[Saved data entries]
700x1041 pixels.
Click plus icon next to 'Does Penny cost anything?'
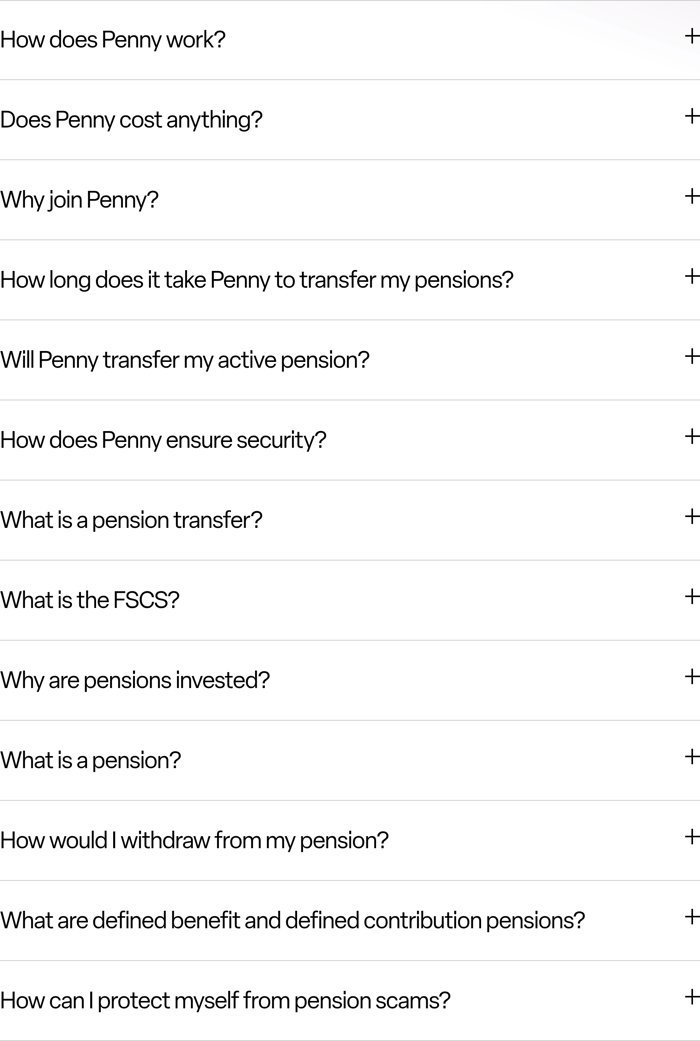point(691,116)
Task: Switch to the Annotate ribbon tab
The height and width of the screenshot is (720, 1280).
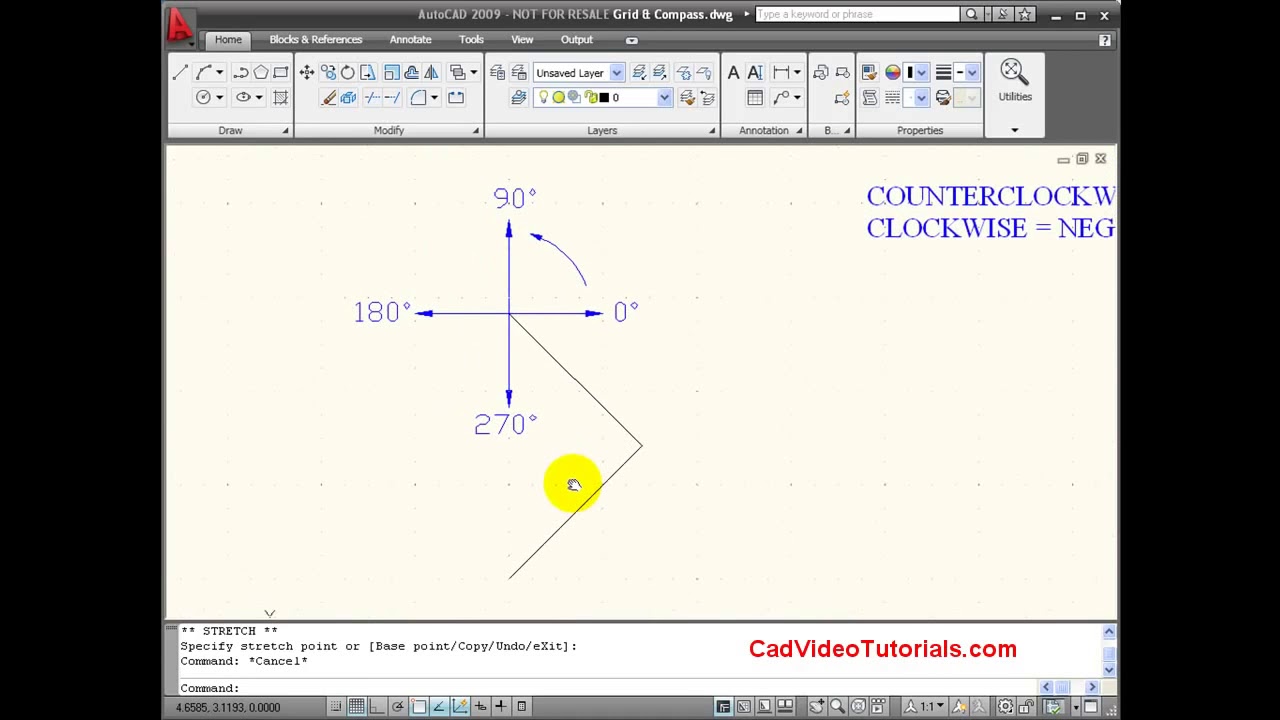Action: (410, 39)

◆ TASK PROMPT
All of the data is to be reproduced exactly, with the pictures left out.

◆ WRITTEN SOLUTION
700x1041 pixels.
Click plus icon next to 'Does Penny cost anything?'
point(691,116)
Task: Switch to the Annotate ribbon tab
The height and width of the screenshot is (720, 1280).
Action: (410, 39)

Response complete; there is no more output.